What is being asked
Output the lines from the one containing "Task: Go to next page with down chevron" through the last line of the material below, exactly; please do not include pictures.

Data excerpts

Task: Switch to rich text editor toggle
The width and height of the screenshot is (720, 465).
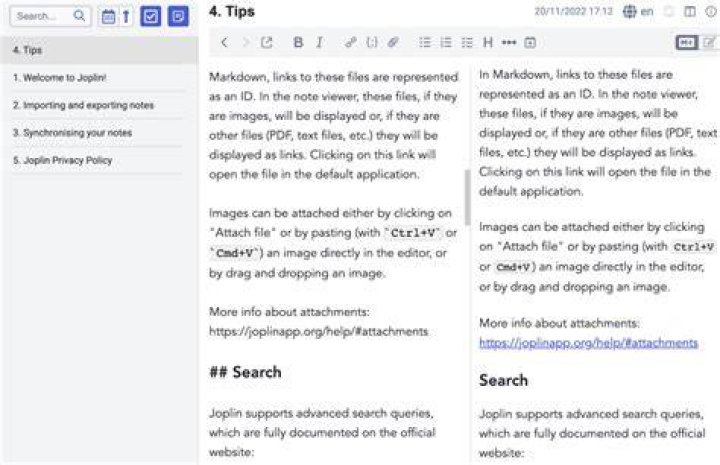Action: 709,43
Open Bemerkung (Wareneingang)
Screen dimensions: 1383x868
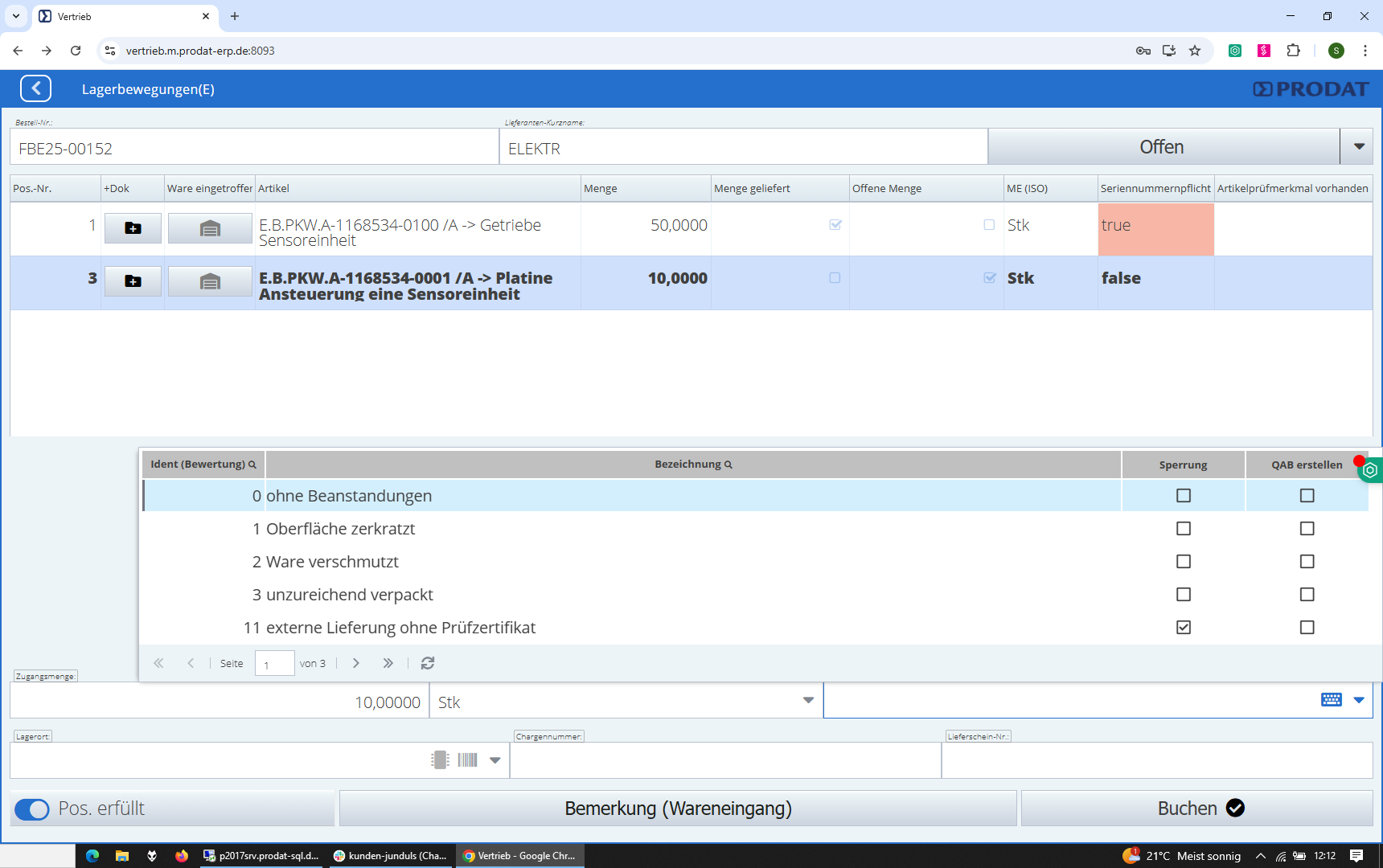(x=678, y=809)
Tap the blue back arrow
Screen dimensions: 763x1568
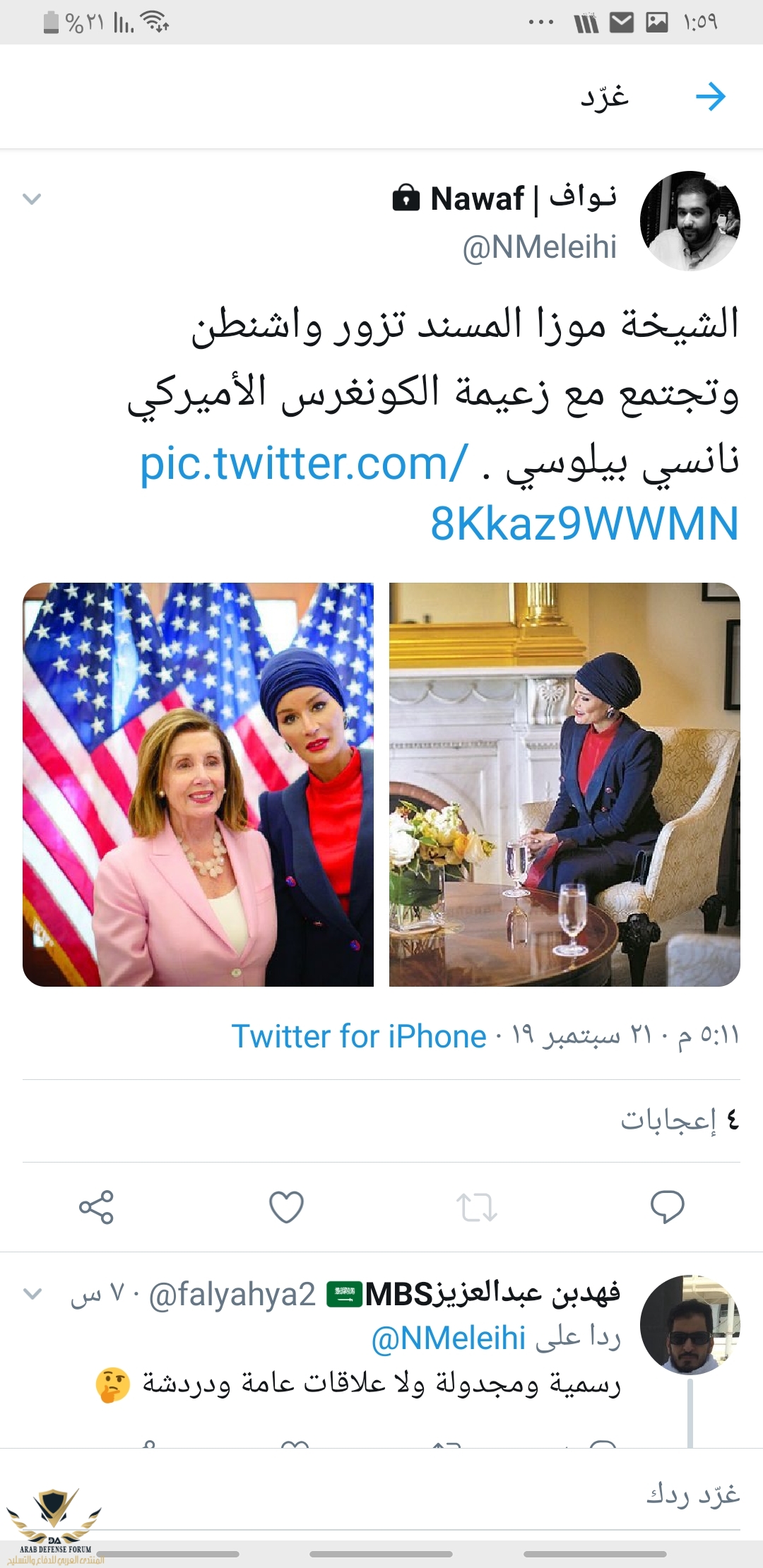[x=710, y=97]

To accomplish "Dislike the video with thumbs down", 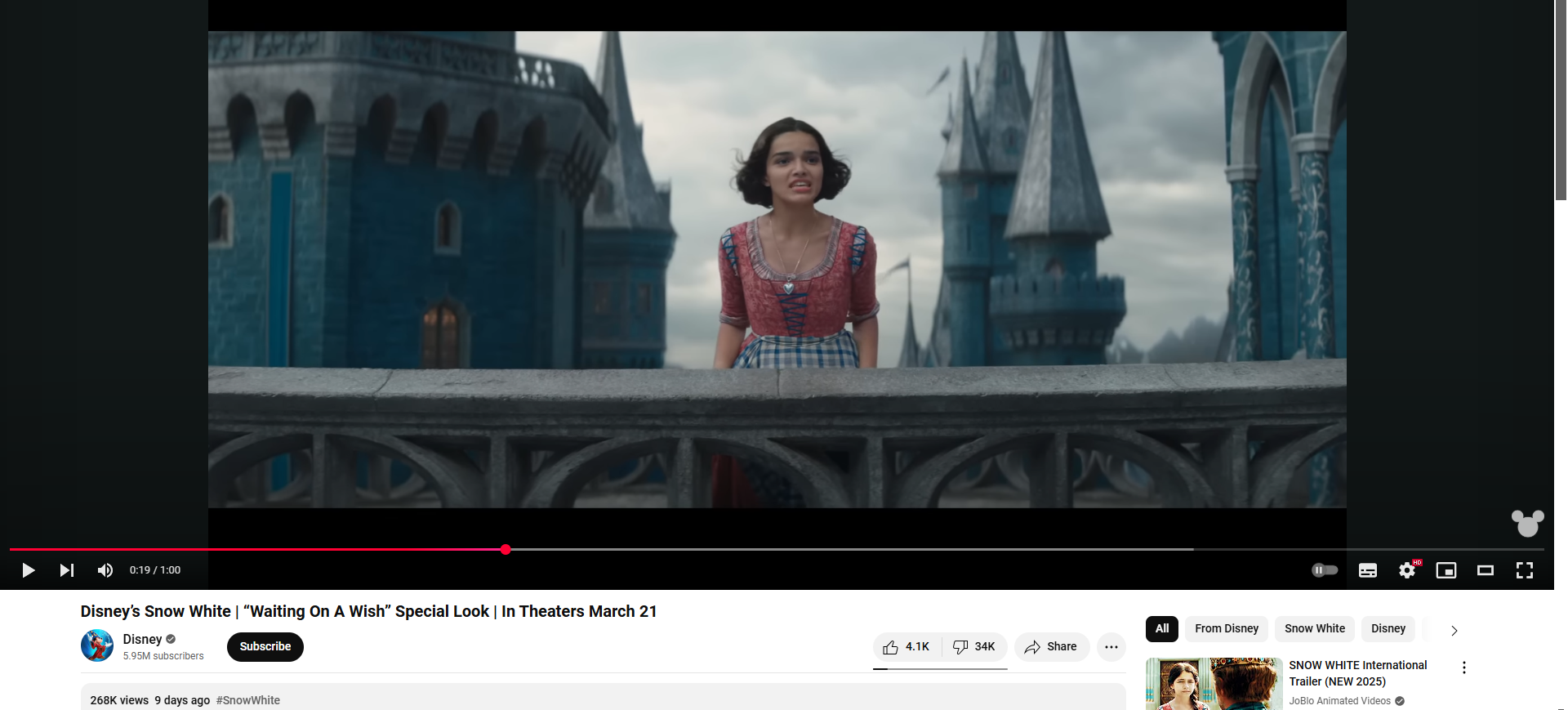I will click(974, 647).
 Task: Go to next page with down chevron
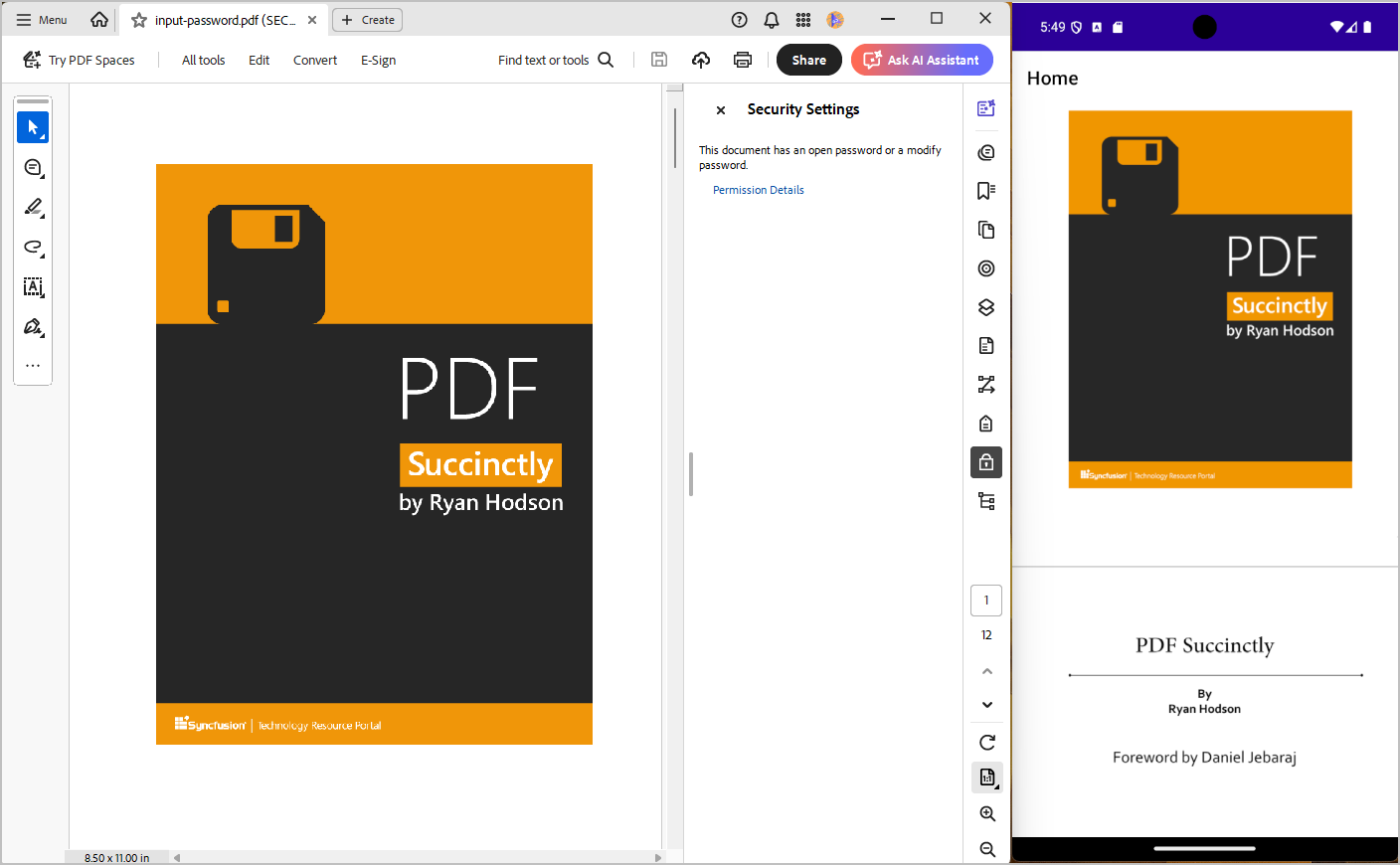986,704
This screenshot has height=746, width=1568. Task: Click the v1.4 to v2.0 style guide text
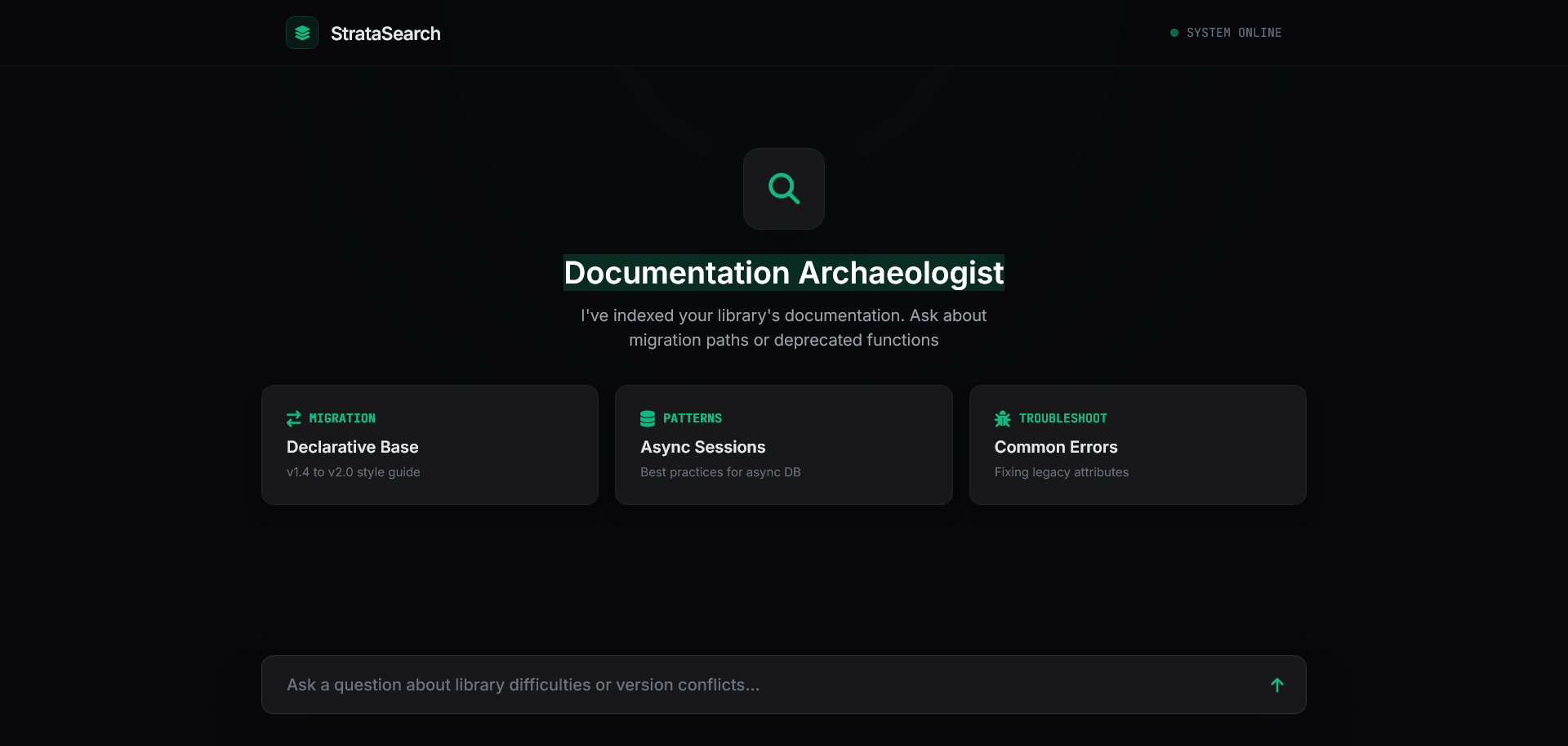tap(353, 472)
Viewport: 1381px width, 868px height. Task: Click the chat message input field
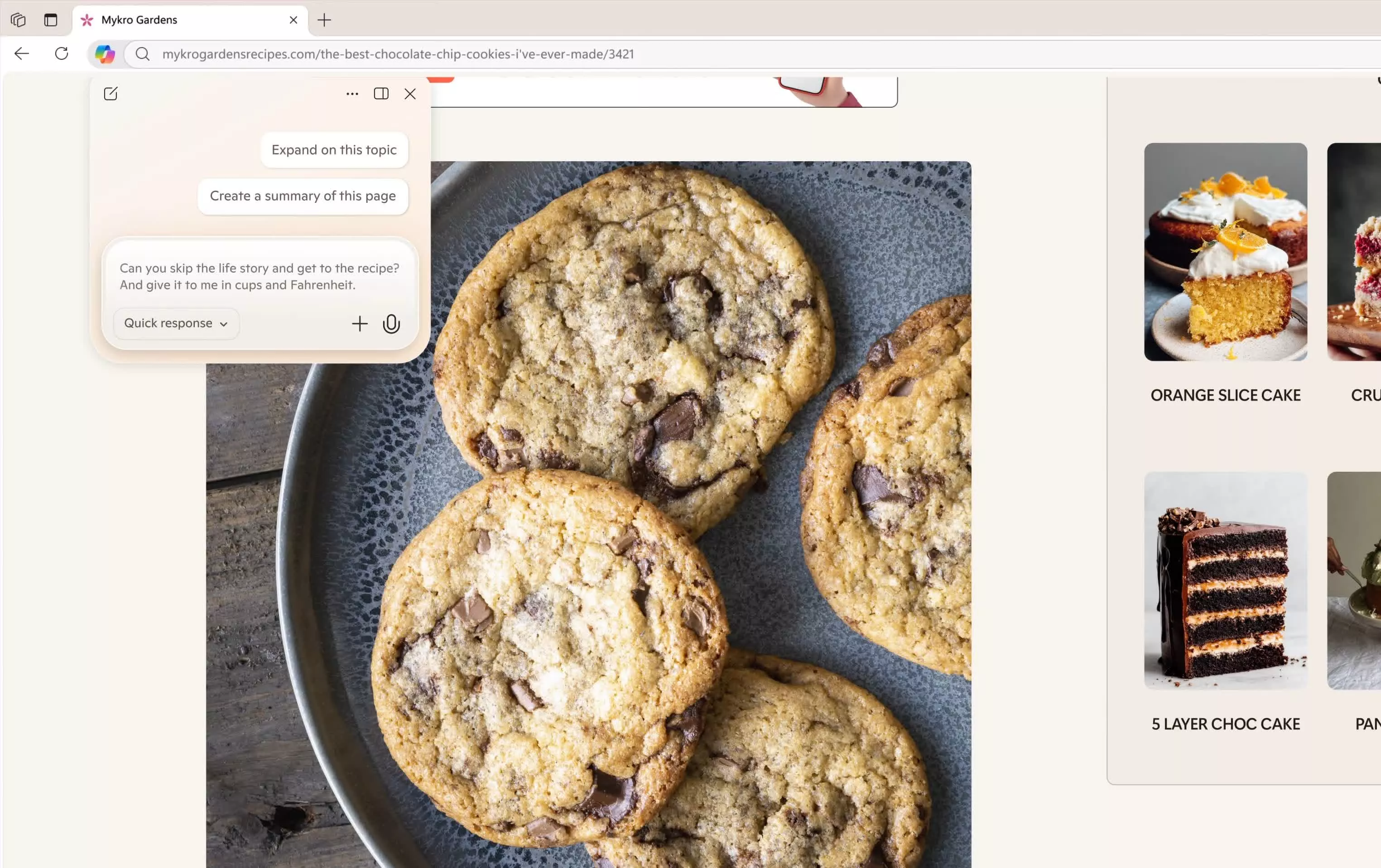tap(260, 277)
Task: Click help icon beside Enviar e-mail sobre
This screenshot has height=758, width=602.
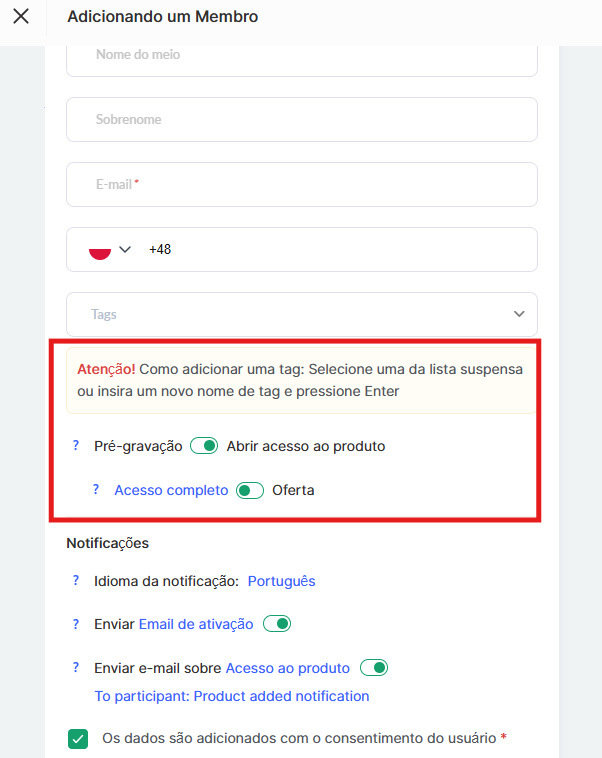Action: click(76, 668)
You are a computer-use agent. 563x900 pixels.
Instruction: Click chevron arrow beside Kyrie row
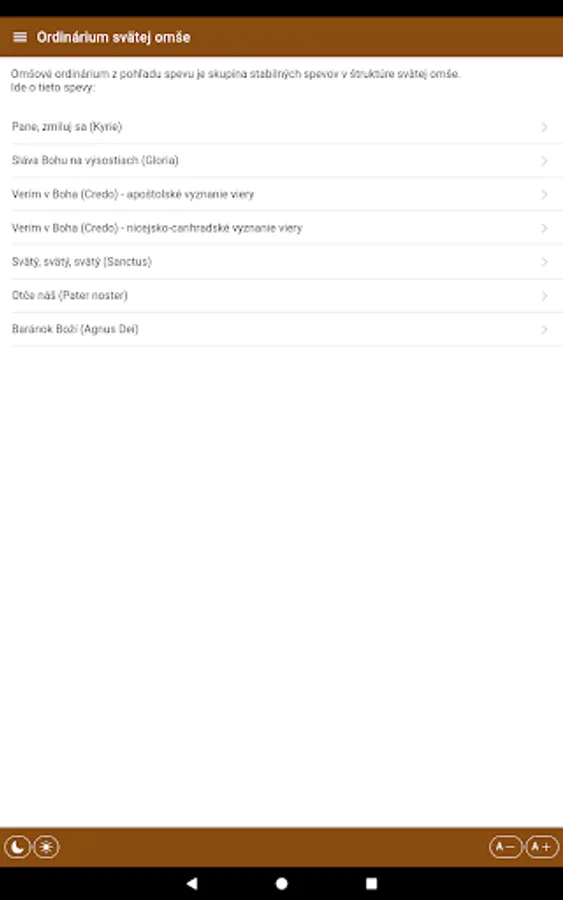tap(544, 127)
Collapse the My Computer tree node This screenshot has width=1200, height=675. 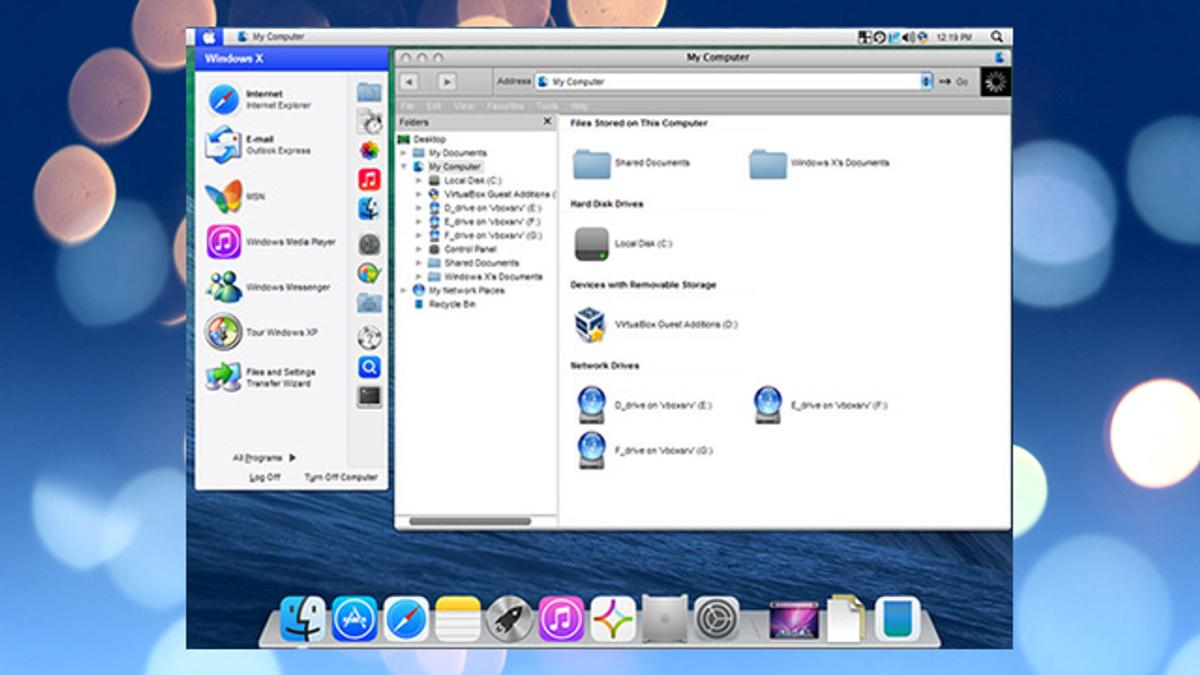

Result
 Task: Go to next page with down chevron
986,704
This screenshot has height=746, width=1568. Task: Click the v1.4 to v2.0 style guide text
tap(353, 472)
Viewport: 1381px width, 868px height. Task: Click the chat message input field
tap(260, 277)
Task: Click help icon beside Enviar e-mail sobre
This screenshot has height=758, width=602.
Action: click(76, 668)
You are a computer-use agent. 563x900 pixels.
Instruction: Click chevron arrow beside Kyrie row
tap(544, 127)
Collapse the My Computer tree node This screenshot has width=1200, height=675. 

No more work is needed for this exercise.